Par François Hommeril
Le « marché » du travail n’existe pas. Il est fini le temps où les ouvriers, réunis place de grève, attendaient que le prix proposé pour la journée de labeur suffise à leur subsistance quotidienne. Car si un marché est défini par l’équilibre de l’offre et de la demande fixant le prix de la transaction, alors il faut se rendre à l’évidence, le marché du travail est un concept politique dont le contenu scientifique est maigre et l’utilisation opérationnelle assez suspecte.

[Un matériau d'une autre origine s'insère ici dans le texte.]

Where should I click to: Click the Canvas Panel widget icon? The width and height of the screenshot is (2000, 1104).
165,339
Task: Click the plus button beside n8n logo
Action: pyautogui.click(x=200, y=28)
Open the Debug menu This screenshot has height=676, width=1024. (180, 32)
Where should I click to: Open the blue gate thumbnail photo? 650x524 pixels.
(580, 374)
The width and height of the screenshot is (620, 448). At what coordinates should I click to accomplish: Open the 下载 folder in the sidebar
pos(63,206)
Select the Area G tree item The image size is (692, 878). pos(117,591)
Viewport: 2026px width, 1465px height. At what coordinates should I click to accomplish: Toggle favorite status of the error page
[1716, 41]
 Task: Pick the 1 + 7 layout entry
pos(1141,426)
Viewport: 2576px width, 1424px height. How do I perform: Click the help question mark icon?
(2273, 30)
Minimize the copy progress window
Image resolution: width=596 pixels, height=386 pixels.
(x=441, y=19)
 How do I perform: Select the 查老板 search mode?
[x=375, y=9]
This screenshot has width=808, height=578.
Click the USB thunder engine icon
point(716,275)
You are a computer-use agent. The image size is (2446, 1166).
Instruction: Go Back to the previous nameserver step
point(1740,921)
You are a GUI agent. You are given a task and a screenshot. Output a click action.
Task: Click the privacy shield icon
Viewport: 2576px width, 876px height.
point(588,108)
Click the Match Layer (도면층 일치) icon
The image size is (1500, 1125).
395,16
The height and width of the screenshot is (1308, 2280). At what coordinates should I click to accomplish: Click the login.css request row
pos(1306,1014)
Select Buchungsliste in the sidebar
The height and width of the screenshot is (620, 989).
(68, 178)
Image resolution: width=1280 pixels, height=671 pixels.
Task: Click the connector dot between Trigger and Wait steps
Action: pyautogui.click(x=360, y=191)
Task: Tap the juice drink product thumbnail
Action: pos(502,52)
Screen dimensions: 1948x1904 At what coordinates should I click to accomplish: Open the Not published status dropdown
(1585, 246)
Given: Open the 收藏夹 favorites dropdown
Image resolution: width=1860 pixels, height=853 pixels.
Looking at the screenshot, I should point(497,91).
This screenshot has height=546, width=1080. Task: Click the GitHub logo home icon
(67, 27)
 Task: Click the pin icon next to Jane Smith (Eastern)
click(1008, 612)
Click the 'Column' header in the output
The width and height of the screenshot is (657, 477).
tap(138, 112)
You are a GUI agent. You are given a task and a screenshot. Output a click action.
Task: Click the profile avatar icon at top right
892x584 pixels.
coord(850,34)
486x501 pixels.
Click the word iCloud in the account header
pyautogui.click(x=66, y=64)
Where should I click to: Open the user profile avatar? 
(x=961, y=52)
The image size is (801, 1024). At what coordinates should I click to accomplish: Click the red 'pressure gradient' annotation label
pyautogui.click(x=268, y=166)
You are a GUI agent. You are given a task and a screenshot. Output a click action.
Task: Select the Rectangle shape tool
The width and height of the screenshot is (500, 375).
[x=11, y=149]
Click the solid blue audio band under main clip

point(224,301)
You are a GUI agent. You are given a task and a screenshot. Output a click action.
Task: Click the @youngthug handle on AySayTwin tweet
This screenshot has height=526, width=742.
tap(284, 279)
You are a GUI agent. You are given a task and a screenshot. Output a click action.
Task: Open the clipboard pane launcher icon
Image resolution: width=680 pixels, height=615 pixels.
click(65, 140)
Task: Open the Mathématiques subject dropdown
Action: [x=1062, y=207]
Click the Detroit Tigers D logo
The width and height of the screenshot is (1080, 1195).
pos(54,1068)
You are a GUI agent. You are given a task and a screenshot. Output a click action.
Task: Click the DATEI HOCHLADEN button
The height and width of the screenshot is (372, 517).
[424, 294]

Les charlatans du néolibéralisme, affairés à l’arrière de leur roulotte à vendre leur élixir frelaté, marquant « dérégulation » sur leur étiquette jaunie ont oublié dans leur boniment une chose fondamentale : la mobilité. En chimie, on apprend que l’activité n’égale la concentration que si la vitesse de déplacement est infinie. Ainsi, par analogie, il est facile de comprendre que la demande d’emploi, aussi concentrée soit-elle, ne satisfera une offre que si elle est en condition d’en faire le chemin. Bon sang quelle découverte ! Il y a donc de la vie dans l’avalanche de statistiques absconses que l’on doit subir au milieu de justifications vaseuses dès qu’il s’agit de punir le chômeur d’être victime de sa condition d’inactif. Et que tant d’entreprises déclarent, la main sur le cœur, qu’elles ont besoin de lui. Et cette vie est une addition de situations bien concrètes. La distance entre Lille et La Rochelle, la lenteur du train entre Paris et Cherbourg, le prix du logement et l’endettement des ménages. Mais il y a aussi la fatigue, la maladie, un divorce ou encore la mobilité sociale, dans les deux sens. Les dispositifs de formations incohérents et la volonté légitime de ne pas céder au déclassement. Il y a des histoires de vie, des parcours et des individualités. Il y a la richesse et la couleur de la diversité puis l’histoire racontée des expériences, du traumatisme de l’échec à la joie du succès. Et l’âge enfin, comme une synthèse valorisante ou un boulet, c’est selon.
Ainsi va la question de la démographie et du vieillissement et des deux moyens d’aborder le sujet. Il y a celui du légiste, scalpel en main, il dissèque. Il démembre et vide un corps sans vie pour tenter de comprendre ce qui ne va pas. Il produit des rapports et assène des conclusions. Voici les politiques publiques de l’emploi menée depuis 20 ans en France. Assemblage hétéroclite de lieux communs et d’ordonnances périmées, elles prétendent agir sur un corps social théorique pour lequel tout est réductible à un tableur farci de pourcentages. Mais jamais ces politiques ne sont évaluées, avec pour seul résultat mesurable, des centaines de milliards distribués sans discernement ni condition. Politiques dispendieuses et inefficaces qui appauvrissent la France et désespèrent le travailleur.
Puis il y a celui du syndicaliste. Immergée dans la réalité des vies et les désirs de chacun, la vision de la CFE-CGC est dynamique. Il s’agit de concilier les temps de vie et de valoriser l’expérience, d’aménager les fins de carrière et favoriser la transmission. Face à la frilosité d’un patronat bunkerisé dans l’idéologie « financiariste », l’espace de négociation aujourd’hui est réduit mais rien n’est perdu. Le vieillissement profitera à tous ceux qui s’intéresseront à la valeur des personnes avant de considérer leur coût. Les entreprises qui comprendront enfin que l’enjeu de la compétitivité est une question de compétence, de motivation et d’adhésion à une stratégie de développement subsisteront, les autres disparaitront.